Он стал представлять себе, не без острого наслаждения, как это будет: не больше минуты, и… спазм дыхания, судороги, и – ничего, мрак. Он знал один кристаллик, как рафинад… если в стакане чаю размешать ложечкой, и – глоток!.. Когда-то, при нем, техник Беляев, в лаборатории ошибся – не вскрикнул даже. И потом ничего не будет. Эти грязные фонари будут себе гореть, а там… – поглядел он в небо, где проступали звезды, – эти, светлые, будут сиять все так же, пока не потухнут все от каких-то неведомых «законов», и тогда все «пути» закончатся… чтобы начать все снова? И ему стало грустно, что они еще будут, и долго будут, когда его не будет, А вдруг после того, после «кристаллика», и откроется? Мысль о «кристаллике» становилась все заманчивей. «Ничего не откроется, а… „лопух вырастет“, верно сказал тургеневский Базаров!..» – проговорил он громко, язвительно и услыхал вздох рядом. Вздрогнул и поглядел: на самом краю скамейки кто-то сидел, невидный. Кто-то подсел к нему, а он и не заметил. Или – кто-то уже сидел, когда он пришел сюда?
Он стал приглядываться: кажется, женщина?.. сжавшаяся, в платке… какая-нибудь несчастная, неудачница, – для «удачи» все сроки кончились.

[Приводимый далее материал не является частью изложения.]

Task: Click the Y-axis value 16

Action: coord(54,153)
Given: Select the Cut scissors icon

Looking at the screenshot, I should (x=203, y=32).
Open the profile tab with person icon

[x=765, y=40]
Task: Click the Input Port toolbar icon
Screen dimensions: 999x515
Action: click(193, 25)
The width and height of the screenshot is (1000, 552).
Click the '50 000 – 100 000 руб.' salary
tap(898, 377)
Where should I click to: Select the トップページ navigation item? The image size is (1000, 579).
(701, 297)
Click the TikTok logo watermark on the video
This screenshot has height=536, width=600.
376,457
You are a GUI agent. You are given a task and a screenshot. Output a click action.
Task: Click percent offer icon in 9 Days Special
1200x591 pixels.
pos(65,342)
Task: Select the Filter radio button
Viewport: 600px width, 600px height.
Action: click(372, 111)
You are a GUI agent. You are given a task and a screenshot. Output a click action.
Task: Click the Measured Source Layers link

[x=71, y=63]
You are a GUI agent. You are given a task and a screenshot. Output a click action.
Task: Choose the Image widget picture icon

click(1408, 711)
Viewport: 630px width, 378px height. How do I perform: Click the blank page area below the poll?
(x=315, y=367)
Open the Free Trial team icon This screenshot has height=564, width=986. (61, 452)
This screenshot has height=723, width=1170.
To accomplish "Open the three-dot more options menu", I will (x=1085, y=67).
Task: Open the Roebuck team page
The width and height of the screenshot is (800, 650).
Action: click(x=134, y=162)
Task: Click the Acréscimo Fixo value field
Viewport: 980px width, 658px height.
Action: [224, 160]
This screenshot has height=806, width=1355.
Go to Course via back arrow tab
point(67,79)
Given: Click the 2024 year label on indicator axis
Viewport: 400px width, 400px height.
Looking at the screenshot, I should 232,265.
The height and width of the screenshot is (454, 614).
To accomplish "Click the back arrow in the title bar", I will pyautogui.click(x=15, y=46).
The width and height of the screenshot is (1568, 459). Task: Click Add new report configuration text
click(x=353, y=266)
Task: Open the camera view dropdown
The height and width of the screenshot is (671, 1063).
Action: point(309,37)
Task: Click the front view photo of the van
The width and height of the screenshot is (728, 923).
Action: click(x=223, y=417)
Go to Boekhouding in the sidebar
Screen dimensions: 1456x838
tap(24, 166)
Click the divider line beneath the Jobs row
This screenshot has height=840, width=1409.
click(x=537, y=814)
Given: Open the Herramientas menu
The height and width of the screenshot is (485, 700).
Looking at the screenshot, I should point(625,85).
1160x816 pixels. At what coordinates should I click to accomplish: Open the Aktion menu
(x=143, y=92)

Как с извозчиком в переулке, стало ему свободней, будто теплом повеяло, и ему захотелось говорить: но что-то удержало, – пожалуй, еще за «кавалера» примет и обратится в пошлость, в обычное – «угостите папироской». Он испугался этого, поднялся – и сел опять.
– Я вдруг ясно в себе услышал: «Не уходи!» – рассказывал Виктор Алексеевич. – Никакого там «голоса», а… жалость. Передалось, мне душевное томление жавшейся робко на скамейке, на уголке. Если бы не послушал жалости, «кристаллик» сделал бы свое дело наверняка.
– Я испугалась, что станут приставать, – много спустя рассказывала Дарья Ивановна, – сидела вся помертвелая. Как они только сели, хотела уйти сейчас, но что-то меня пристукнуло. У меня мысли путаются, а тут кавалер бульварный, свое начнет. Встали они – сразу мне стало легче, а они опять сели.